Unfortunately we have given extremism far too many reasons to hate us and want to take a stand against our actions. This is not a justification for these actions, 9/11 and any terrorist attack, especially one that involves innocent civilians is flat our horrific, but we have to keep in mind that many terrorist attacks are towards strategic military targets, and while I also offer no justification for those actions, they are in their own sense military actions against an occupying force.
Is there a solution?
Sure, I don’t have a simple one though, if I had the solution I would not be writing here but most likely working for the US government, but what I do know is that we cannot solve a problem by the same means that created them.
The United States cannot be and will not be the solution to the Middle East instability. As Jeffery D. Sachs at Columbia University notes:
“The US cannot stop the spiral of violence in the Middle East. The damage in Libya, Gaza, Syria, and Iraq demands that a political solution be found within the region, not imposed from the outside.”

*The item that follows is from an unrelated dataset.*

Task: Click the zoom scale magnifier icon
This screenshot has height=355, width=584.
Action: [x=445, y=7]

“The countries of the Middle East have a common interest in starving hyper-violent groups like the Islamic State of arms, money, and media attention. They also share an interest in keeping oil flowing to world markets – and in capturing the bulk of the revenues.”

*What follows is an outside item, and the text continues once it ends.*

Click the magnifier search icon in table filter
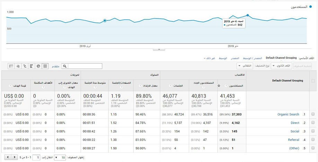The image size is (318, 162). tap(65, 66)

Sachs points out these measures will not immediately end all violence in the region, there are countless issues that will keep the violence raging in one way shape or form, but that a hands off approach from outside forces will offer better hope of long term peace because the countries involved have a vested interest in ending the fighting.
So let’s take off the blinders and stop pretending the answer to ending violence in the Middle East and Islamic terrorism is ending Islam. It’s not. Ending bad and oppressive foreign policy and ending what seems like a never-ending occupation of countries that do not want us in the first place. That is the path towards peace. Islamic extremism, at least to the extent we see it now will flame out when the oxygen it needs to survive is cut off.